In another sign that the west coast’s tech industry is surging ahead, the BC Tech Association (BC Tech) together with KPMG Canada, released a favourable 2016 British Columbia Technology Report Card this month. The sector got an ‘A’ grade for its performance in the provincial economy and a ‘B-‘ on the global stage.
The BC tech sector grew revenue by 14.4 percent since the previous report card, outperforming Ontario, Quebec, and the US national average, the latest report showed. The industry as a whole contributes over $15 billion towards BC’s GDP. It is also maturing; the number of medium and large-sized firms grew 14 percent, compared to just six percent growth by startup and small firms.
With that growth also comes a challenge. “With a vibrant and diverse community of tech companies, it’s up to us to take full advantage of the networks and collaborations already in place and strategically invest in making BC one of the top technology ecosystems in the world,” BC Tech Association president and CEO Bill Tam said.

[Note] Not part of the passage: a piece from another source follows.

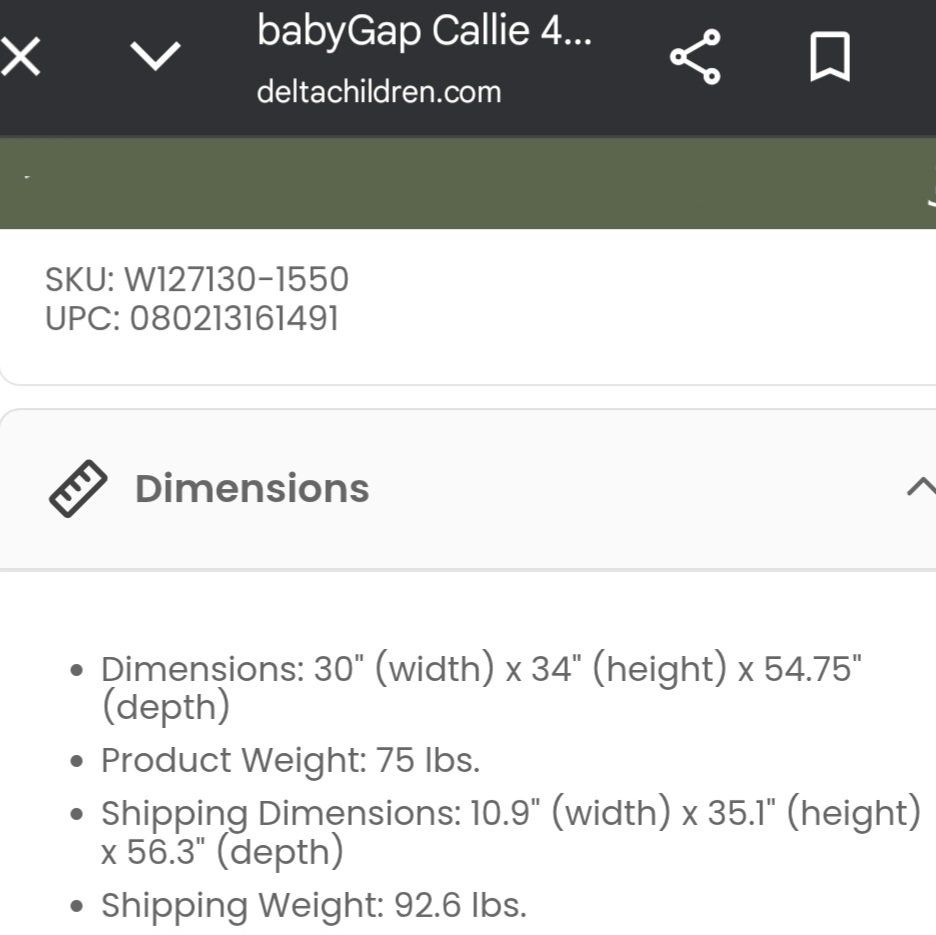Click the SKU W127130-1550 line

pyautogui.click(x=197, y=279)
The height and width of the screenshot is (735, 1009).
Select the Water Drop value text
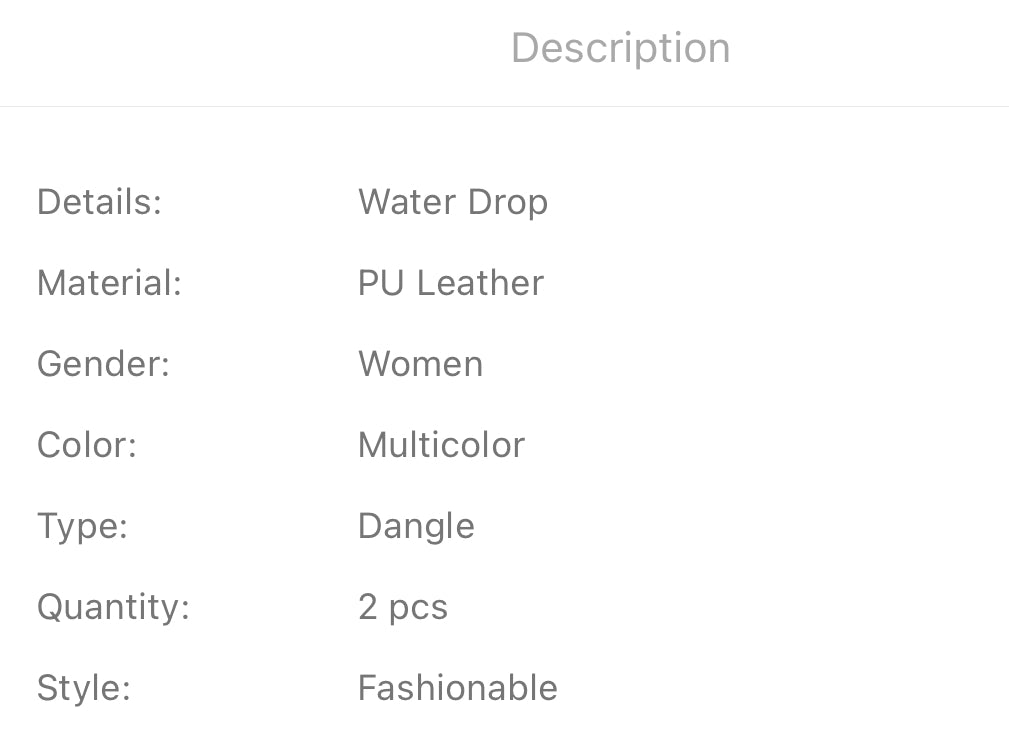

The growing number of tech-related education programs in software development, design, graphics and more still aren’t keeping pace with the need for talent.
As reported in BetaKit previously, one of the biggest hurdles to growing this tech hub to its full potential on the world stage is the perennial one of finding the talent. “There is always a bit of tension between supply and demand, but lately it has been more pronounced,” Tam said. He cited the high level of revenue growth and significant increase in wages for tech workers, but said the growth of the talent pool was only up by a few percentage points. The growing number of tech-related education programs in software development, design, graphics and more still aren’t keeping pace with the need.
There are several opportunities to boost the talent pool right now, Tam explained. With the energy sector essentially mothballed as oil prices remain stagnant, many highly capable people could be looking to shift careers into the tech sector. As well, Canada could make adjustments to its international worker visa programs to bring in more technically skilled people.
“We need to entice top talent to not only stay in BC, but to also relocate to the province,” said Kostya Polyakov, partner and GVA Leader for Technology, Media, and Telecom at KPMG.
The report also acknowledged other strengths and weaknesses for the local tech sector. Access to capital has surged, particularly around venture capital, though early stage financing is still a challenge.
Meanwhile, the sector is lagging behind other jurisdictions when it comes to R&D and exports, particularly for small-scale firms.